Por Homero Luis Lajara Solá
En el arte de navegar la vida pública, hay momentos en que el timonel debe decidir si deja pasar la tormenta -con sus consecuencias funestas- o enfrenta con valor los vientos que anuncian peligro.

Cuando el mal ha sido comprobado y no se sanciona, a veces con la excusa de proteger los mástiles del prestigio institucional, el barco comienza a hacer agua.
Es más leal -como oficial digno de su uniforme- recomendar con argumentos firmes lo que en justicia procede, para que el garfio pirata de la corrupción no desgarre la quilla de nuestra dignidad colectiva.

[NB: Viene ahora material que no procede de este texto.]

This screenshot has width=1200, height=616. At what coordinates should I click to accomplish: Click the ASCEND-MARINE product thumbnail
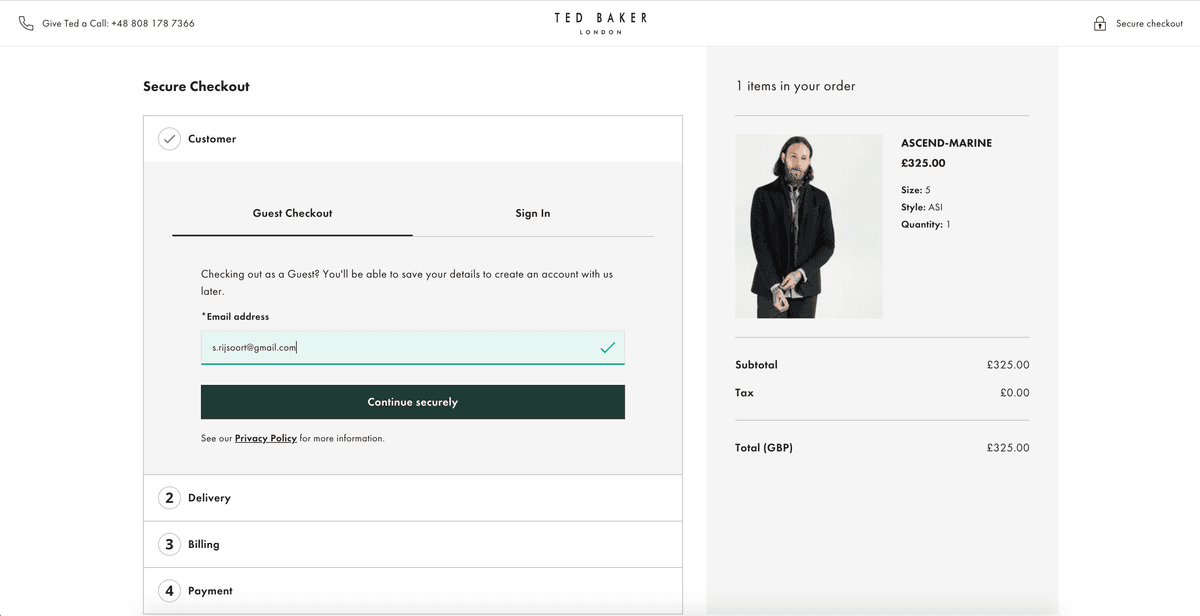click(x=808, y=226)
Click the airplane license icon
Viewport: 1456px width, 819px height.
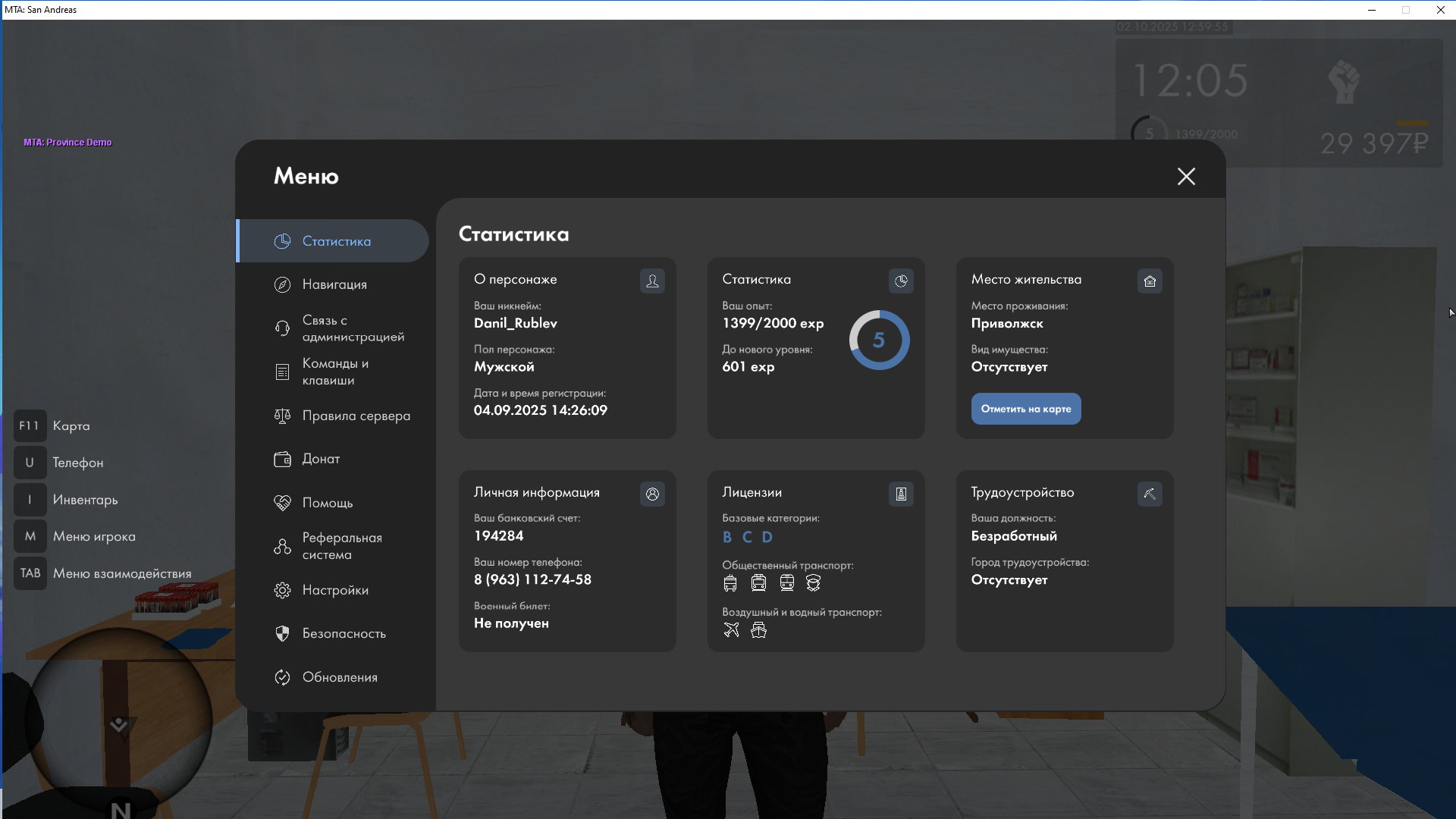pyautogui.click(x=731, y=630)
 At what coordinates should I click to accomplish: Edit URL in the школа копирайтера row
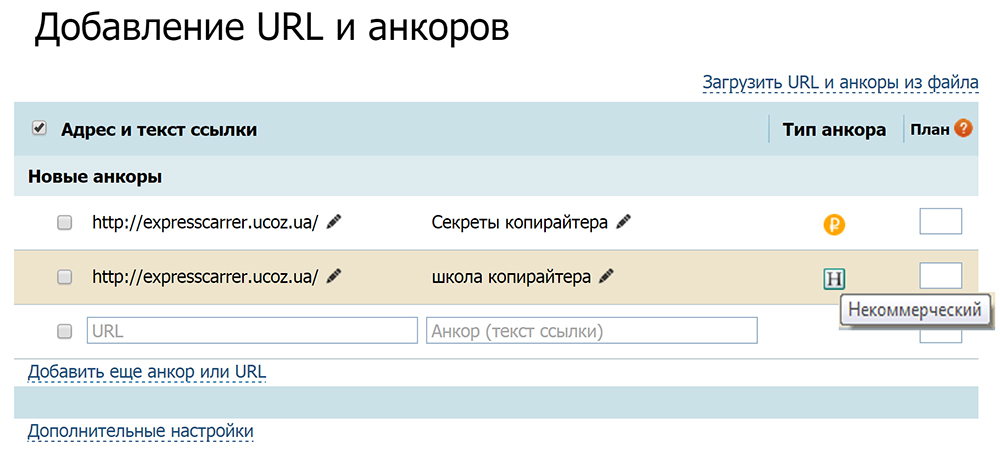[x=334, y=277]
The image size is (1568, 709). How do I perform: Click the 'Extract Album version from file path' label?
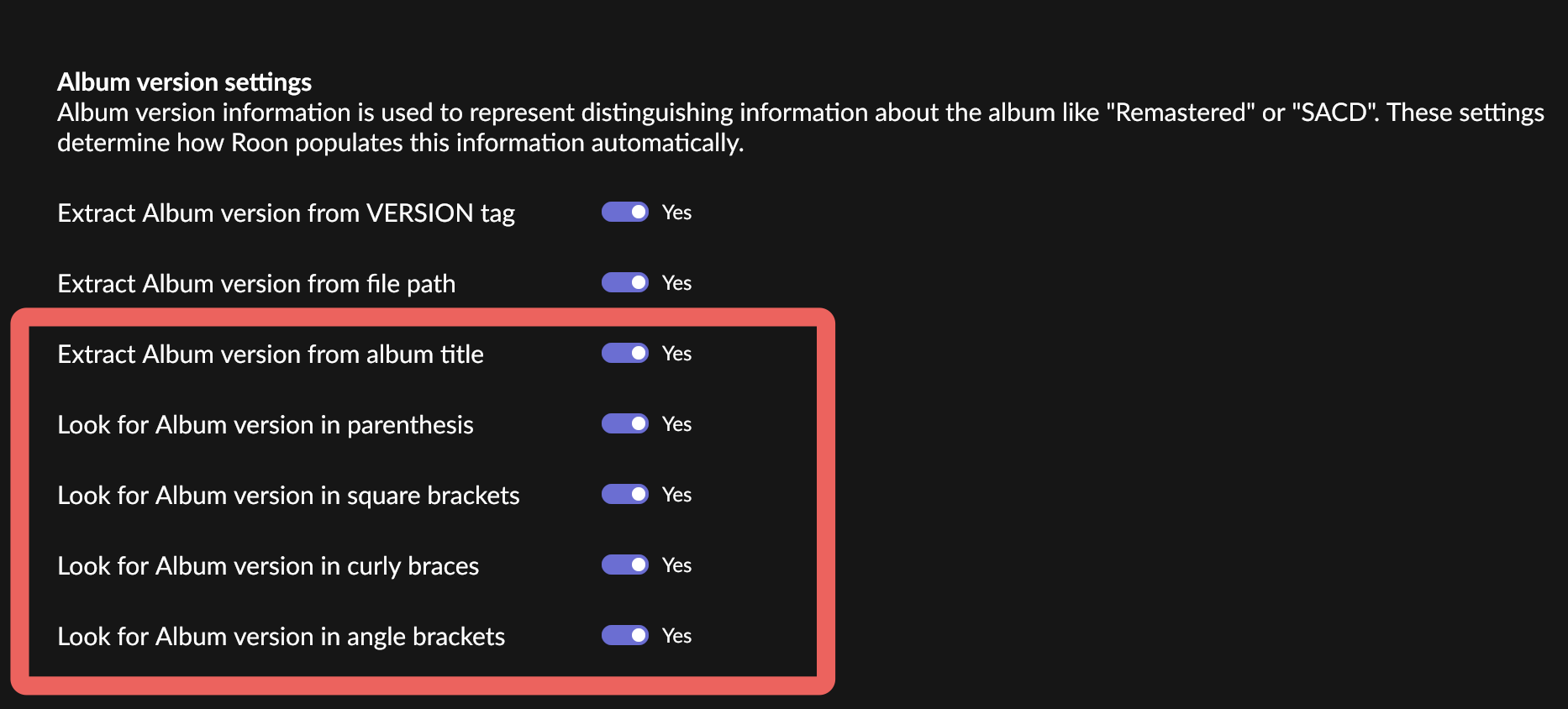coord(256,284)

Las nuevas generaciones deben saber lo que ocurre cuando se permite que el mal gobierne el timón, pero también cuando se usa el defecto o el delito como ancla para perseguir solo a ciertos tripulantes de otros buques, según quién tenga el mando del convoy.
Esa parcialidad lanza humo en la cubierta, confunde al vigía y hace creer que sólo debe castigarse al que navegaba contra la corriente del buque insignia del momento.
En los navíos antiguos no bastaba con colgar al amotinado del palo mayor ni confinarlo en la cofa.
El verdadero respeto a la autoridad nacía cuando todos sabían que la justicia, como el buen viento, soplaba con igual fuerza para todas las velas y cubiertas, sin distinguir gallardetes ni puertos de origen.